Auch die zunehmende Medialisierung hat die Rolle der Evangelischen Akademien verändert…

Sachau: … und zwar ganz wesentlich. Das den Akademien „ureigene“ Format des Streitgesprächs hat – erst im Hörfunk, dann im Fernsehen - mit der Talkshow eine Kopie gefunden, die die ursprüngliche Qualität des Formates korrumpiert: Der allergrößte Teil der Talkrunden, die jederzeit und überall abrufbar sind, haben nicht die Authentizität eines substantiellen Austauschs, sondern sind schlicht inszeniert. Dem mit einer niveauvollen, authentischen Gesprächskultur entgegenzuwirken ist nicht leicht.

Dazu kommt, dass sich Kommunikation insgesamt unter veränderten Bedingungen vollzieht. Die alten und erst recht die neuen Medien machen die Rezeption von Gesprächen unabhängig vom Ort der jeweils Beteiligten möglich.

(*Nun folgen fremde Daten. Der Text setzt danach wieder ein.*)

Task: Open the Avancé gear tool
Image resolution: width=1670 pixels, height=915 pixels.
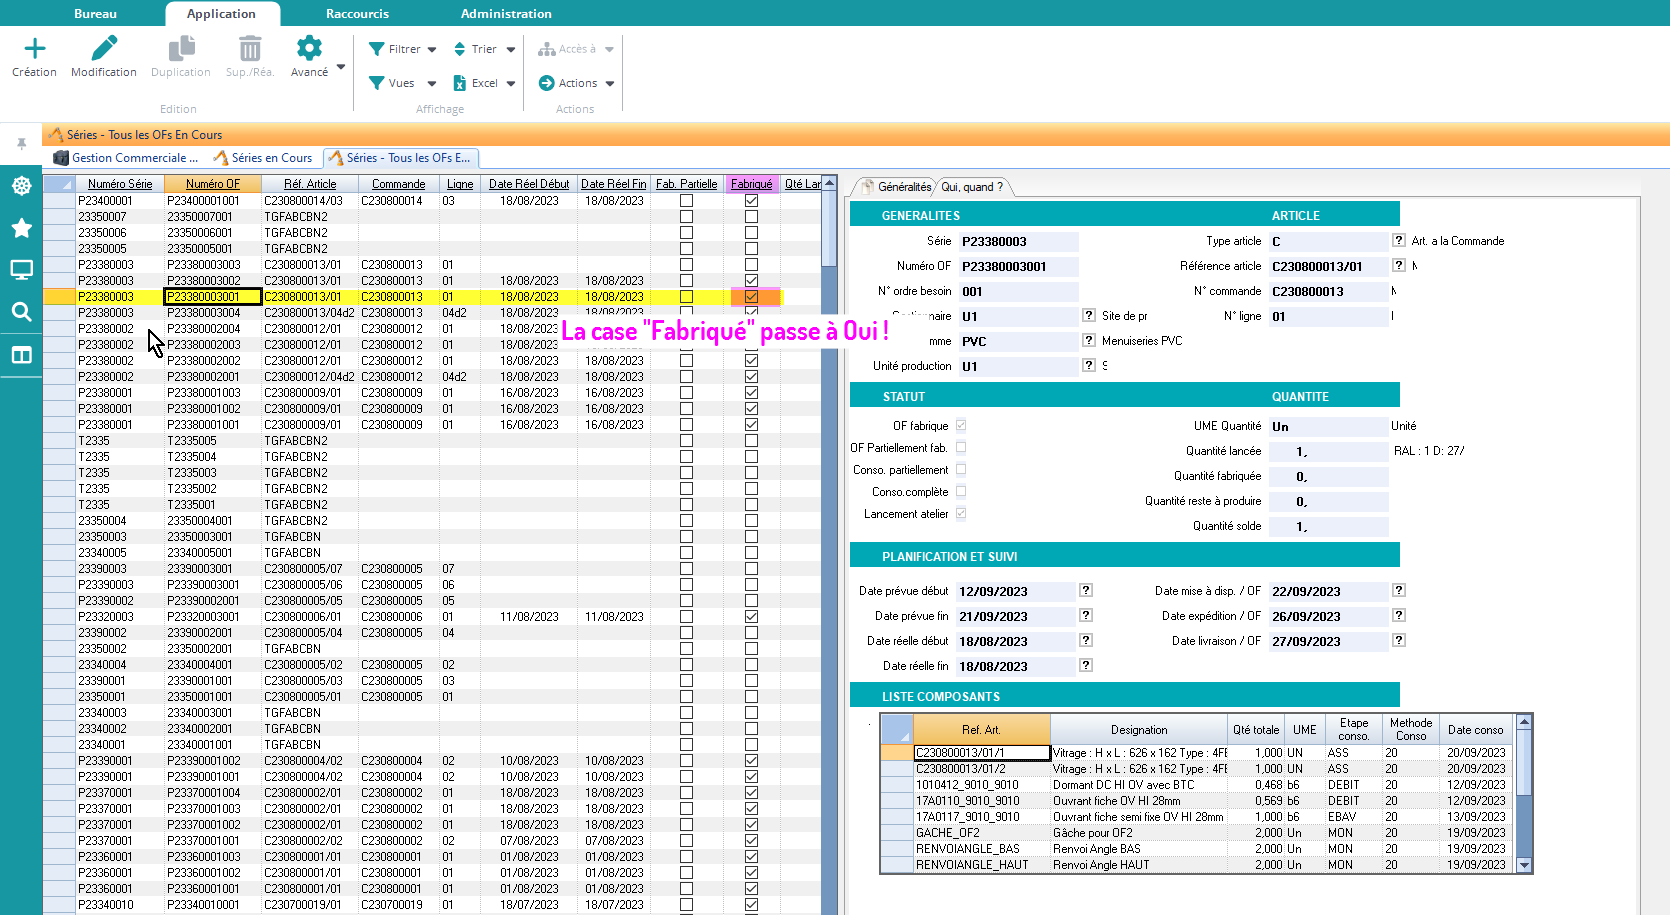Action: point(309,49)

Was bedeutet das für die Arbeit der Akademien?

Sachau: Wir haben nun die Aufgabe, neu darüber nachzudenken, welche Formate das diskursive, substantielle Gespräch voranbringen. Im Augenblick bedeutet das, dass wir vieles ausprobieren und lernen, was uns voranbringt. Natürlich experimentieren wir mit den neuen Medien, schalten Gesprächspartner unter Umständen per Skype in eine Diskussion zu, bieten kürzere Tagungsformate an, immer häufiger in der Stadtmitte. Wichtig ist, dass wir wachsam bleiben und beobachten, wie sich das Kommunikationsverhalten weiter entwickelt. Sonst werden wir nicht nur abgehängt vom allgemeinen gesellschaftlichen Diskurs, wir verlieren die Möglichkeiten, in die Gesellschaft hinein zu wirken.

Können kürzere Tagungen, schnelle „Diskussionshäppchen“ überhaupt noch Wirkung entfalten?

Sachau: Ich bin da sehr zuversichtlich. Drei konzentriert gestaltete Stunden können drei sehr wichtige Stunden sein, zumal für Entscheidungsträger. Die „Fenster der Nachdenklichkeit“ werden zwar kleiner, aber nicht unbedingt schlechter. Natürlich muss sich die Zahl der Teilnehmer danach richten. Und wir müssen sehen, wo wir unsere Angebote platzieren. Die Akademie Arnoldshain beispielsweise ist in die Großstadt Frankfurt umgezogen, in Bonn werden Veranstaltungen und Tagungen künftig unabhängig von einem festen Tagungsort mobil angeboten. Auch das Internet spielt eine zunehmend größere Rolle, als virtueller Ort, an dem Tagungen – zum Beispiel durch die Archivierung von Diskussionsbeiträgen - über den Tag hinaus effektiv sein können. Die „Nachlese“ auf unserer Website ist eine wunderbare Fundgrube für spannende Tagungsbeiträge und –ergebnisse.

Welche Rolle spielen die Akademien im innerkirchlichen Kontext?

Sachau: Auch hier hat sich eine Veränderung vollzogen. In den 50er und 60er Jahren verstanden die Akademien sich auch als eine Art „innerer Opposition“ zur verfassten Kirche, deren Aufgabe es war, der Institution durchaus auch einmal einen Spiegel vorzuhalten. Inzwischen ist dieses Verhältnis zu den Landeskirchen und in unserem Falle auch zur EKD ein gewandeltes: Wir verstehen uns als weiterhin als kritische Mitdenker, aber zugleich sind wir viel deutlicher Anwälte der kirchlichen Anliegen. Think Tank ist vielleicht ein zu großer Begriff, aber wir laden ein in inhaltlich gefüllte Räume des konzentrierten Nachdenkens und bieten Raum für den notwendigen Diskurs zwischen Kirche und Gesellschaft.